DIRECTIONS FOR THIS TASK:
Find the lines below in which the string "will" occurs. Copy each one.
──────── INFORMATION GIVEN
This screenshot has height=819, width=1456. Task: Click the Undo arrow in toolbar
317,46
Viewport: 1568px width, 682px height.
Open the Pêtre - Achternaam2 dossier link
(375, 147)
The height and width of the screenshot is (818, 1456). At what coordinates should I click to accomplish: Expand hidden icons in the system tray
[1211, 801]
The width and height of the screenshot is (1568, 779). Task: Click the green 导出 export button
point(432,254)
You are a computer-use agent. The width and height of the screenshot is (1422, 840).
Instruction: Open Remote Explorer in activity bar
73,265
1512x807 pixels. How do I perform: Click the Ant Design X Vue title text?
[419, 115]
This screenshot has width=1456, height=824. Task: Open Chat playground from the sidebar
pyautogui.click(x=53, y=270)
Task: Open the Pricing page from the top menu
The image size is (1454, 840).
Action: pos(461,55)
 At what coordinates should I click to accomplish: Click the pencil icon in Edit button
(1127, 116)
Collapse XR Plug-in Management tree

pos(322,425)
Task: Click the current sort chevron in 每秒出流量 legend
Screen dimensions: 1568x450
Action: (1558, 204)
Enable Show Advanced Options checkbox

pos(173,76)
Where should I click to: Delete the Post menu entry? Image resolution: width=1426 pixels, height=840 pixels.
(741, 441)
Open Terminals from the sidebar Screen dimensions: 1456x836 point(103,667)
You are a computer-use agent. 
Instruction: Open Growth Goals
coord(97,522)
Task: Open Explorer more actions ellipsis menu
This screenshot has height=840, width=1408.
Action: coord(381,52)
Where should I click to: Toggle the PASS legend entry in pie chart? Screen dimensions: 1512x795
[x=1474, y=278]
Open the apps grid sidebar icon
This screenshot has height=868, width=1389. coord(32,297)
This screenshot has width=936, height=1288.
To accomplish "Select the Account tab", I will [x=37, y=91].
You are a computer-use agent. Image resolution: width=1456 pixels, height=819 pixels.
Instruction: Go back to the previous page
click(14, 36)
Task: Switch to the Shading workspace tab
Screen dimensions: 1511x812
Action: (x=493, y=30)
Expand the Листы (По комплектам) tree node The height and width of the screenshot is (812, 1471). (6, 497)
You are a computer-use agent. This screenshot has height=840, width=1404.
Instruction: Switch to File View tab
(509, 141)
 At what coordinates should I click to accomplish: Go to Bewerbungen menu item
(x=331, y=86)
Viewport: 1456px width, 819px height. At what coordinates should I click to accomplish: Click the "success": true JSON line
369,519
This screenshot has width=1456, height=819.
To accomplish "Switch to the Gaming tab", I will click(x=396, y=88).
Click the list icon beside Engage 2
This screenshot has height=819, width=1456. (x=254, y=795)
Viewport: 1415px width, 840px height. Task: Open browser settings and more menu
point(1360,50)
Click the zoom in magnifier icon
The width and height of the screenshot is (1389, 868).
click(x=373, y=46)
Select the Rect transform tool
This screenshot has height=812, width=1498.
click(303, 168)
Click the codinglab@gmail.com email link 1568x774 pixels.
────────────────
TASK RESPONSE:
To accomplish "Select the Account tab", I will [x=37, y=91].
To accomplish "Switch to the Gaming tab", I will click(x=396, y=88).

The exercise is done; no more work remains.